Monday, 20 February 2017

Spectre of enosis casts shadow over peace talks

Esra Aygin

Turkish Cypriot leader Mustafa Akinci says the door is open for Greek Cypriot leader Nikos Anastasiades to return to negotiations after he rectifies a recent decision to annually commemorate a 1950 enosis petition in schools.

The two leaders had a tense meeting yesterday over the controversial vote by the Greek Cypriot parliament. The proposal was tabled by the far-right Elam, which is affiliated with the Neo-Nazi Golden Dawn in Greece. Only communist AKEL voted against the proposal. Anastasiadis’ party DISY abstained allowing the proposal to be approved.

It is understood that Greek Cypriot leader Nikos Anastasiades left the meeting room in fury during yesterday’s face-to-face meeting. Akinci in turn, stormed out of the building and returned to his office.

“Today we were told that we were exaggerating the issue and overreacting,” Akinci told journalists. “I believe that we even underreacted. There is no logic and no explanation to take a decision during the most critical period of negotiations to add Enosis, which is the reason for all this pain and tragedy, to the list of memorial days for schools as if it is something to be blessed… Instead of understanding us and correcting this step, the Greek Cypriot leader shut the door and left. “When they correct what they created themselves, the door is there for them to open and come back in.”

Last week’s vote by the Greek Cypriot parliament led to a collective hysteria and backlash among the vast majority of Turkish Cypriots, who consider the Enosis aim as the reason behind the inter-communal clashes in the 1960s that saw them withdraw from all state organs and move into enclaves throughout the island. A Greek-backed coup aimed at Enosis resulted in the Turkish military intervention in July 1974.

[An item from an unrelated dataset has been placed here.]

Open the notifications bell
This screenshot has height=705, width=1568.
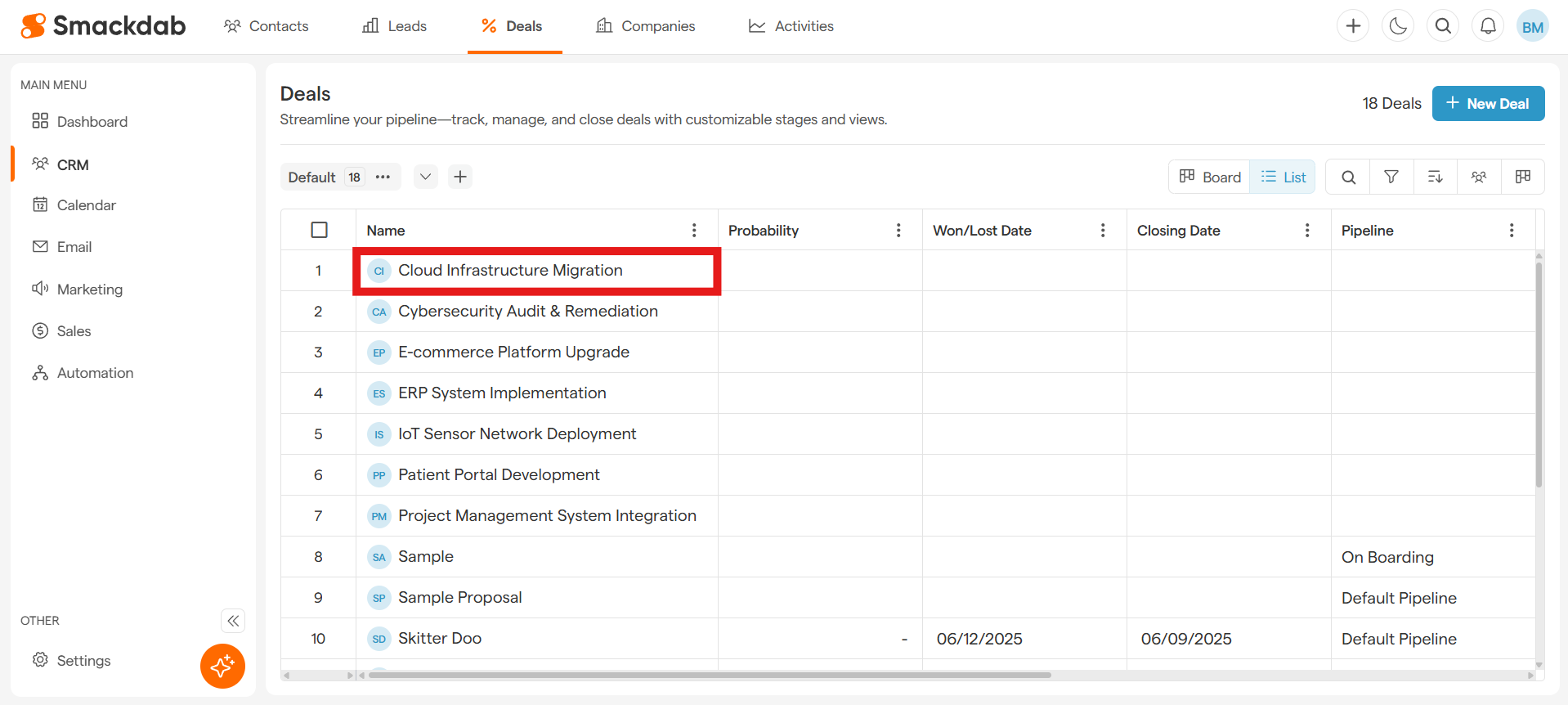tap(1488, 26)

“Raising the issue of the Enosis petition now, serves nothing but to multiply the anxiety of the Turkish Cypriot community, which lived the most part of the 20th century with the fear of Enosis,” said Niyazi Kizilyurek. “In the eyes of Turkish Cypriots, Enosis is an existential threat.”

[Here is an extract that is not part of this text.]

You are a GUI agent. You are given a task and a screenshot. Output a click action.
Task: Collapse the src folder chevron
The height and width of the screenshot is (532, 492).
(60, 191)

In an open-book petition in January 1950, 96 percent of Greek Cypriots had given their signatures in favour of union with Greece. Turkish Cypriots had boycotted the petition with only about 45 participating.

According to Prof. Ahmet Sozen, the crisis arising from the vote highlights the lack of understanding between the two communities and the grave need for actual peace building in Cyprus.

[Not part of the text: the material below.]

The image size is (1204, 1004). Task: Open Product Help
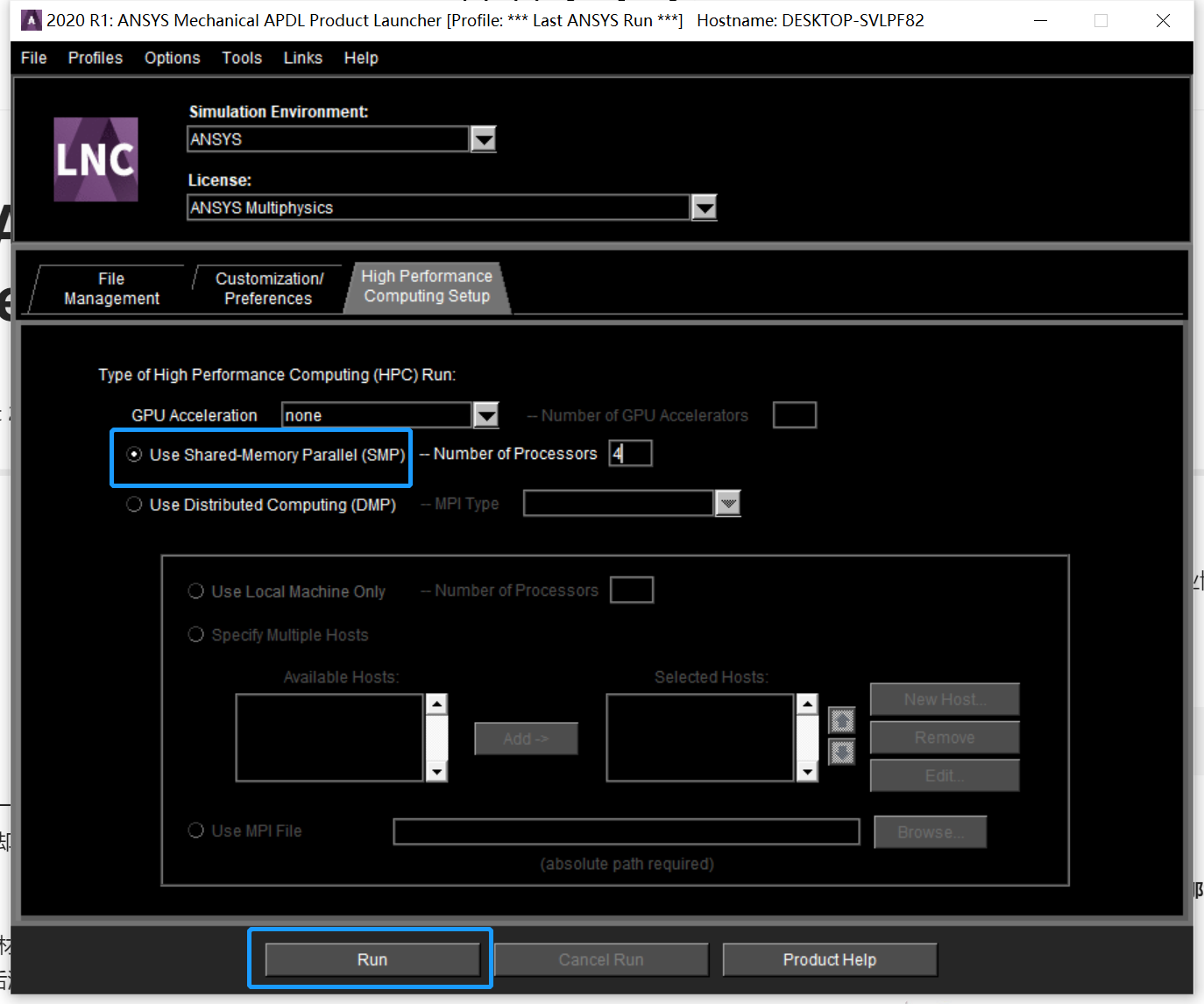tap(829, 959)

“The majority of Greek Cypriots including the political elite don’t know the effect of the word ‘Enosis’ on Turkish Cypriots,” said Sozen. “They have past traumas and dominant narratives that lead to an existential anxiety in relation with Enosis… For Greek Cypriots however, Enosis has nothing to do with Turkish Cypriots. It symbolizes a communal struggle against colonialism, against the British rule… The majority in both communities is not in touch with each others’ fears, traumas and concerns.”